Sometimes I think the differences between Morocco and America are gapping. Sometimes, when I think about things, I think they're kinda the same. Just in a different way. Because in the end, no matter what culture you grow up in, we're all just people. And life's challenges tend to be pretty similar the world over. Or are they?
I started thinking about all this on my drive home from pole dance class. I needed just a few items from the grocery store for dinner which I would pass on the way home. The thing is, I'm wearing short shorts and a workout bra because the less you wear, the more you stick to the pole. (Shhhh...that's a little trade secret.) Of course, I have a fleece on over this for my to-ing and fro-ing. Now, if I were in Morocco, there is no way I would have gone to the store dressed like this. So, the whole car ride home, I considered passing the store, going home to change, and then backtracking to the store. Before I convinced myself that was a huge waste of time. That I live in America now and I can go to the store in short shorts without being judged by anyone. Except by me, of course. Although I did go to the store, I ran through it like Joan Benoit, so I could clearly convey to other shoppers I-just-worked-out-see-my-dewey-brow-by-the-way-I'm-not-a-slut. I guess maybe I haven't gotten over some of the lingering effects of Morocco yet.

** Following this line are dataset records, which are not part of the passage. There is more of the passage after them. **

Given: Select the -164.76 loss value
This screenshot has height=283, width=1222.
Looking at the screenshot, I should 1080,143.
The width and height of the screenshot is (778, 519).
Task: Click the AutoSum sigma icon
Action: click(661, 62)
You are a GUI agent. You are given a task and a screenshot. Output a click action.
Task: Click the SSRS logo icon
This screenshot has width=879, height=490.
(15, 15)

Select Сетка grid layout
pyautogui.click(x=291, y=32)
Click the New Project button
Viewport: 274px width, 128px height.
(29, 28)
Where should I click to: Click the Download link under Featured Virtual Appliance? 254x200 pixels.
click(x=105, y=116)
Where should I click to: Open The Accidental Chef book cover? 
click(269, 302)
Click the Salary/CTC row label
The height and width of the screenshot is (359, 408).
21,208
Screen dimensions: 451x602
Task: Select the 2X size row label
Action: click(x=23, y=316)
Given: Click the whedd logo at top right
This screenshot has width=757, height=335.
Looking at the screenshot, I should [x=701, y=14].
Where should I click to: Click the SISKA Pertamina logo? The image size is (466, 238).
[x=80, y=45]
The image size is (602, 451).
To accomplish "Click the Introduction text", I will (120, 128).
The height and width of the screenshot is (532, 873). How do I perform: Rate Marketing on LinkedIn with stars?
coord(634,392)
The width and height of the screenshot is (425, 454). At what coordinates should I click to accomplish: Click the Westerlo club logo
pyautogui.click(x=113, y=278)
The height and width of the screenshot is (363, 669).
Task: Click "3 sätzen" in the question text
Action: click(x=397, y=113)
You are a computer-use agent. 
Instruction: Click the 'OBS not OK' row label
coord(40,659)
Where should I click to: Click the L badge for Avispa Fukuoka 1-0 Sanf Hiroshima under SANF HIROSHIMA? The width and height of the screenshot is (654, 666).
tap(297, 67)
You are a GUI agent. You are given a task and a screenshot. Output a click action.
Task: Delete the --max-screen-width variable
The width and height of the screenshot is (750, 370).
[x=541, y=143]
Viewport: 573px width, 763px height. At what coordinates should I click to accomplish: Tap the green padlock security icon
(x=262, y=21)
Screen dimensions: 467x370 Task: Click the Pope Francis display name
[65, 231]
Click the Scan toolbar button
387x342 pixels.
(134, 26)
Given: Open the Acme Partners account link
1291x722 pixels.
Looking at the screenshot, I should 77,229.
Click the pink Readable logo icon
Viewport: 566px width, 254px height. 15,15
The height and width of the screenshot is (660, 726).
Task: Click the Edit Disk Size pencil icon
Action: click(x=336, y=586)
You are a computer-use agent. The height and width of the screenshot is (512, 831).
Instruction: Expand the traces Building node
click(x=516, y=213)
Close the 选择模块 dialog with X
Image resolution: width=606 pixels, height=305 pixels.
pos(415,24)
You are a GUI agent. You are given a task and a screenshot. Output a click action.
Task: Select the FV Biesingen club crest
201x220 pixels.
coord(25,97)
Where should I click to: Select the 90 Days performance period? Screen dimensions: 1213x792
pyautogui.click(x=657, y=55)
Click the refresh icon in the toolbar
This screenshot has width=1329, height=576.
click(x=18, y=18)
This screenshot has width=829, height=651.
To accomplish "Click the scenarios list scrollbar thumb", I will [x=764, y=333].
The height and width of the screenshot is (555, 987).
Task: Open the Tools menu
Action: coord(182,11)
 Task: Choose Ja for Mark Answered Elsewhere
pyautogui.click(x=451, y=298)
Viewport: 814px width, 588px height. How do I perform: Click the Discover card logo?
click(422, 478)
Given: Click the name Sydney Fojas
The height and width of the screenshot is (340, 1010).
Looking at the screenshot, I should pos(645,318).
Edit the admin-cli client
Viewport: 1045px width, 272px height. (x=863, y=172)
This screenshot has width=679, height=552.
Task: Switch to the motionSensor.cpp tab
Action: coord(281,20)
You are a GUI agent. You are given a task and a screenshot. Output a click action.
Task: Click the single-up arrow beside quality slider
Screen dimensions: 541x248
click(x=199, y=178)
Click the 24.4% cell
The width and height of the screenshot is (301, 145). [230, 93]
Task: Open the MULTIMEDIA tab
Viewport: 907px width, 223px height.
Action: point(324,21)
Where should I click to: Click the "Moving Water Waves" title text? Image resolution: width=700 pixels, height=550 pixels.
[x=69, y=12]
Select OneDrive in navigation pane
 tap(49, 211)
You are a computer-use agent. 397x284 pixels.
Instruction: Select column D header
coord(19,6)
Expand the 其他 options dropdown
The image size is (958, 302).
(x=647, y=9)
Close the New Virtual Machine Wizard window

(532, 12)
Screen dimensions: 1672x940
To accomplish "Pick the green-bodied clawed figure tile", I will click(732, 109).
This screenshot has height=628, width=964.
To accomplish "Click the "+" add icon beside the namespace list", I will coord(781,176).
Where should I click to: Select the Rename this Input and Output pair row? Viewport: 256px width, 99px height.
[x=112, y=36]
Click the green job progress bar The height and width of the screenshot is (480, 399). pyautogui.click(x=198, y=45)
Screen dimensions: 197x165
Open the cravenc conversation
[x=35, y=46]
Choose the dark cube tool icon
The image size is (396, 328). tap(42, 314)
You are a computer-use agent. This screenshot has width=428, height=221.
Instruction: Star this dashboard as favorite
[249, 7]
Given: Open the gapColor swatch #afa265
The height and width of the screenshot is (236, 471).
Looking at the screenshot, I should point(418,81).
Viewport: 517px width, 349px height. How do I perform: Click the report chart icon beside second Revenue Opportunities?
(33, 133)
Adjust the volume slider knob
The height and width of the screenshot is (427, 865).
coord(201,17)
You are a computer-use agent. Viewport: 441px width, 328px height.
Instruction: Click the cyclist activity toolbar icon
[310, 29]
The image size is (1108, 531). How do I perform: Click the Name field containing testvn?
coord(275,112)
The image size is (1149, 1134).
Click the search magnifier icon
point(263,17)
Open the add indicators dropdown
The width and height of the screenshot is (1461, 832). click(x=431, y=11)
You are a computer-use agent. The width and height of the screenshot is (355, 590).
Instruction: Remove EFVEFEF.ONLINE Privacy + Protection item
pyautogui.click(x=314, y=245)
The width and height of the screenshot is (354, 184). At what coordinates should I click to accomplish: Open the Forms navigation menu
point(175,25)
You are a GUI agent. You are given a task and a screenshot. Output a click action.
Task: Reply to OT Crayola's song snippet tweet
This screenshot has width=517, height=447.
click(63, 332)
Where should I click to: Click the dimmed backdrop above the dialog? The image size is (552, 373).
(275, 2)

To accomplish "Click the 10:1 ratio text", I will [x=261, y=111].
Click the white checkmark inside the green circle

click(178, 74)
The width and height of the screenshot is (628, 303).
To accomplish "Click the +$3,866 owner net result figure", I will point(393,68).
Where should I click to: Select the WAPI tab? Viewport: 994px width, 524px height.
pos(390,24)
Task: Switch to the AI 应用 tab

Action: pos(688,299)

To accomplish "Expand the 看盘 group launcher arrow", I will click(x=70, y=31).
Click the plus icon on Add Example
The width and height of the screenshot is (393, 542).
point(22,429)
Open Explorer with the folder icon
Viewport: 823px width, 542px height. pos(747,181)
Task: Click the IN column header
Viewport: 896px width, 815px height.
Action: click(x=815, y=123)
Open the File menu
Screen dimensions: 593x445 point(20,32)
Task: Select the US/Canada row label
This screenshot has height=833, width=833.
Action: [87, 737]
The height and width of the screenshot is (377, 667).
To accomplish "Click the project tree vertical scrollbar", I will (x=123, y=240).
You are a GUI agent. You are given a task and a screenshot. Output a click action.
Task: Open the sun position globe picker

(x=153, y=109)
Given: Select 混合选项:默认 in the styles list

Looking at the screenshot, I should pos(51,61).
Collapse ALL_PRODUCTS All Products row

Every Thursday, we get our organic vegetables delivered from a local farm. I paid a shit load of money for the privilege of walking to my neighbors house to pick up my share of whatever they harvested that week. Whether I like swiss chard or not. Don't get me wrong, I actually love the surprise of not knowing and the challenge of how the hell I'm going to get my kids to eat kohlrabi. I really do. But the thing is, it's just crazy how difficult and expensive it is to eat what's essentially, grown right in my backyard. Unlike in Morocco, where I could go get locally grown produce at the local store for dirt cheap. Now, determining if something is organic in Morocco is much more arduous process. Most of it is, but some of it is sprayed with unregulated pesticides bought from countries who have banned them for being too harmful. That's how America gets rid of it, we export. A pretty hard and fast rule on Moroccan produce is, if it's covered with bugs, it's probably organic. Unless those are Teenage Mutant Ninja bugs.
I'm going to confess, I totally miss driving in Morocco. Sure, I've adjusted to the big luxurious slow moving lanes of traffic, stopping for school buses and pedestrians. You know, all that stuff. Well, most of the time. The good thing is, it's much safer and there are far fewer fatalities from traffic accidents here. But, the disturbing similarity is, the percentage of people riding motorcycles without a helmet. And the fact that it's for completely different reasons. In Morocco, people ride without a helmet due to the lack of availability and affordability of good safety equipment. But, American motorcyclists can just ride out the fact that overall, their odds of being a traffic accident is smaller. Even though 2/3 of all motorcycle traffic fatalities the riders weren't wearing helmets. It's like the helmet-less lottery, but your chances of winning are so much worse. But this is America, where we defend our freedom to make really stupid decisions. Freely.
For 2 the years we lived in Morocco, the house right next door to us was under construction. The noise didn't really bother me too much, but what I couldn't stand was constantly having construction workers being able to look into my house. Not only that, they knew our family routine or when my husband was out of town because they also lived in the house 24/7. Because that's the way construction works in Morocco. So, I was so excited to move back to my own house in the states where I would have privacy. Except, that's not what happened, because our house here in Colorado settled. Significantly. So much so that our windows don't shut on one side of the house. And with winter approaching, and open windows it's getting cold and drafty in here. My friend Jenny thought I was exaggerating the damage, until she visited me this past weekend and saw for herself. Yeah, Jenny can now vouch, it's pretty bad. And our insurance doesn't cover any of it. Fixing it is at least a three step process, involving lots of construction guys. Right outside my window. Where my heat is blowing all of our savings out to them.
I can't tell you the amount of times people have asked me if I feel safer being back in the states now. Are you kidding me? I will take the threat of a revolution, the small chance that I will be at the wrong cafe at the wrong time for a terrorist attack or that maybe I'll be viciously attacked by a stray Moroccan street cat carrying rabies. Because the chances of any of those things happening to me are really, really infinitesimal. But, let me see, since we've come back here in the USA, we've been threatened by a wildfire and then there's always some crazy-guy-of-the-month shooting people. Did I mention that you can carry a concealed weapon in your car here in Colorado? so, while a fender bender in Morocco only results in a slap and spit fight, at worst. Here, it can result in a Clint Eastwood western style showdown. God bless America.
But, it's all the same difference. Right?